Dla reprezentanta Polski to ważny dzień ponieważ wygrał swoje pierwsze zawody Speedway Grand Prix w życiu. -Jest to wspaniałe uczucie wygrać zawody i każdy kto uprawia sport dobrze o tym wie a szczególnie jak ktoś walczy w Mistrzostwach Świata. Smakuje to lepiej niż zdobywanie Mistrzostwa Polski. Ciężko opisać tę radość. Mam już za sobą ten ciężar i ludzie przestaną mnie pytać kiedy w końcu wygram w Speedway Grand Prix. A jeszcze to miało miejsce w Polsce to szczególnie jestem zadowolony – zauważył zielonogórzanin.
Patryk Dudek potrafił tego dnia wykorzystywać atut pierwszego pola, które dawało bardzo duże szansa na wygranie startu. -Pierwsze pole było dzisiaj poza zasięgiem wszystkich i to już było wiadome wczoraj na treningu ponieważ to pole było bardzo mocno odmoczone. W biegu finałowym byłem zestresowany ponieważ wiedziałem, że na pierwszym polu nie ma już kolein ale jednak udało się i ten dzień był fenomenalny dla mnie pod względem refleksu i przygotowania sprzętu. Wszystko pasowało i grało od samego początku - wyznał zawodnik Falubazu Zielona Góra.
Tym zawodami polski zawodnik zapewnił sobie niemal Wicemistrzostwo Świata ci w debiucie jest wielkim osiągnięciem. - Chyba tak, ale na razie nie chcę o tym myśleć. Nie patrzę na to teraz, jadę dalej, mam ważne zawody w Melbourne, chcę je objechać cało i zdrowo a później będziemy się cieszyć. Nie ma co się nastawiać, za pół roku zaczynamy wszystko od nowa.
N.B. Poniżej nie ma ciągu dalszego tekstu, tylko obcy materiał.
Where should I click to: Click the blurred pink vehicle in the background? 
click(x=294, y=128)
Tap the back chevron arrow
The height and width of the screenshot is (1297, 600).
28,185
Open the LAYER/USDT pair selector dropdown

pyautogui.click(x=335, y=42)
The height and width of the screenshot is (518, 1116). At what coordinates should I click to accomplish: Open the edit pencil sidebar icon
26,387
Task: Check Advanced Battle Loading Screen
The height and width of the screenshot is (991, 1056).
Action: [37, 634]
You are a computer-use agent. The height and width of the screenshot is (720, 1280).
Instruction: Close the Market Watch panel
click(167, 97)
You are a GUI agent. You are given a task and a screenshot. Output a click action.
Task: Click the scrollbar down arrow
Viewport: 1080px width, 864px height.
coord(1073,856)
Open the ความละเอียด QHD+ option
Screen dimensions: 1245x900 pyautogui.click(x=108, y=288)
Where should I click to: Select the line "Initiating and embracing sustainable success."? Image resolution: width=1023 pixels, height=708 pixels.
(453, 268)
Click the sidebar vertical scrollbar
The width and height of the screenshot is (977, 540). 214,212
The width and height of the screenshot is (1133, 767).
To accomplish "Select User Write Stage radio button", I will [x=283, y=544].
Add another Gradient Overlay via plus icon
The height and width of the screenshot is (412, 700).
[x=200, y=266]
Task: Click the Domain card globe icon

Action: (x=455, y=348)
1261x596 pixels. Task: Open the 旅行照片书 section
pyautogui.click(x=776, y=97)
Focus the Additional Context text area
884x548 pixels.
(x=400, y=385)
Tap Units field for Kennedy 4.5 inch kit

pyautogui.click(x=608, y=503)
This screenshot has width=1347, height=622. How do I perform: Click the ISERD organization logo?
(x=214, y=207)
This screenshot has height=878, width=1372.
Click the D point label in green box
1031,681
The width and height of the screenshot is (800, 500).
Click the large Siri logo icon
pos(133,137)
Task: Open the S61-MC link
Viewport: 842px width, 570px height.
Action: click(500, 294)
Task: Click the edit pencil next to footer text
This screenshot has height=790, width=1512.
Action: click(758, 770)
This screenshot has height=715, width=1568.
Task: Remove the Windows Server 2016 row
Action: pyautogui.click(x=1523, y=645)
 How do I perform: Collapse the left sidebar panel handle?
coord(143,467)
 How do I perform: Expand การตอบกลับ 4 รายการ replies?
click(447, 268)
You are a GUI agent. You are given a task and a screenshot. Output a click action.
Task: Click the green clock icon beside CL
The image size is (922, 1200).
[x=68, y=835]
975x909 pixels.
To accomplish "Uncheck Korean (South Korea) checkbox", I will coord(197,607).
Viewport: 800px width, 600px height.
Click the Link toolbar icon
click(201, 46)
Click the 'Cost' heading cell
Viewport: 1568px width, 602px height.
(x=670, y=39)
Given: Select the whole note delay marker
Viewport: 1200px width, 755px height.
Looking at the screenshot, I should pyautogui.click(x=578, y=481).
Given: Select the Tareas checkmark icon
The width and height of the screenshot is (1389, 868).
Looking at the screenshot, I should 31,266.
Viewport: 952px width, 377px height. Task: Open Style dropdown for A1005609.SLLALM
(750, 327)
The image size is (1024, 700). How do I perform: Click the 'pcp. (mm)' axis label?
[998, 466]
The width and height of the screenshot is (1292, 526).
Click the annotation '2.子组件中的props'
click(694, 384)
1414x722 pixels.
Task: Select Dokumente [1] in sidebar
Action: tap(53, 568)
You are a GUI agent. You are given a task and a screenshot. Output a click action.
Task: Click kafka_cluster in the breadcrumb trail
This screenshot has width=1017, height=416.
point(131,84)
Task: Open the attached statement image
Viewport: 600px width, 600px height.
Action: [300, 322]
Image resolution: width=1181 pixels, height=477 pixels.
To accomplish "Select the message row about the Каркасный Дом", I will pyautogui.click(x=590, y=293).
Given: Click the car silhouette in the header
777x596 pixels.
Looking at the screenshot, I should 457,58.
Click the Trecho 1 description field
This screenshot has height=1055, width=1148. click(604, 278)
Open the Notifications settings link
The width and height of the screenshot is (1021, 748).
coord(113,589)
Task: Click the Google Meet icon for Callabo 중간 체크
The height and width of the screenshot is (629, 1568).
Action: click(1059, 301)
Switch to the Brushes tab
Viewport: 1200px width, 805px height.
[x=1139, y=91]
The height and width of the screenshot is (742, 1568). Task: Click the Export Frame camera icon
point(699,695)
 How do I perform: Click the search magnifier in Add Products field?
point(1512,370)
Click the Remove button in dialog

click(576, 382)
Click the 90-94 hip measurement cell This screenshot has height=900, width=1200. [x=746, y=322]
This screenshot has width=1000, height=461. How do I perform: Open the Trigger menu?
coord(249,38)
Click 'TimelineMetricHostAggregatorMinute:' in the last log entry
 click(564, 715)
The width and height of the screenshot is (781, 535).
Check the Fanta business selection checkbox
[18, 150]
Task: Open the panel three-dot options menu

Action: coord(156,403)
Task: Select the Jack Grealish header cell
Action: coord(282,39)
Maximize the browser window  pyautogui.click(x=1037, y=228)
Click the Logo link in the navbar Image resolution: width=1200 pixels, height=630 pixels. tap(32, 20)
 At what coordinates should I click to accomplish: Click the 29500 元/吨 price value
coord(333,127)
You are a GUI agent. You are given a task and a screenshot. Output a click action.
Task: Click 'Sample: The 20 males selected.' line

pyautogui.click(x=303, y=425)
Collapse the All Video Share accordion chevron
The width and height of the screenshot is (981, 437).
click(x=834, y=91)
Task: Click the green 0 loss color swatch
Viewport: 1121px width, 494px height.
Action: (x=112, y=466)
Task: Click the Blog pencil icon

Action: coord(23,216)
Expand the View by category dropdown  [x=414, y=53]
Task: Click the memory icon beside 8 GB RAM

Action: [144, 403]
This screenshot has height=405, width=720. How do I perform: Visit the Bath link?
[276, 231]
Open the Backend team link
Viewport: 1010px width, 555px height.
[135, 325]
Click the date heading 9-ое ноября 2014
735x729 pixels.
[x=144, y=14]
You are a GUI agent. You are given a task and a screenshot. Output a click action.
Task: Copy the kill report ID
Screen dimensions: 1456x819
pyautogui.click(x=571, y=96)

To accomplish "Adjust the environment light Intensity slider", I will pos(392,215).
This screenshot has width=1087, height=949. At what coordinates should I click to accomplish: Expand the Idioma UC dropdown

Patryk Dudek zapytany o trening, który odbył na Motoarenie przed paroma dniami to uznał, że nie przydał się do wygrania tych zawodów. - Kompletnie to się nie przydało, tor był kompletnie inny. Było całkiem inaczej i nie ma co tego porównywać. Na koniec dziękuję wszystkim co wspierają mnie, dziewczynie, rodzicom, całemu team’owi, mechanikom oraz sponsorom ponieważ cały czas ciężką pracą człowiek się rozwija ale bez ich pomocy tego wyniku by nie było – zakończył Patryk Dudek.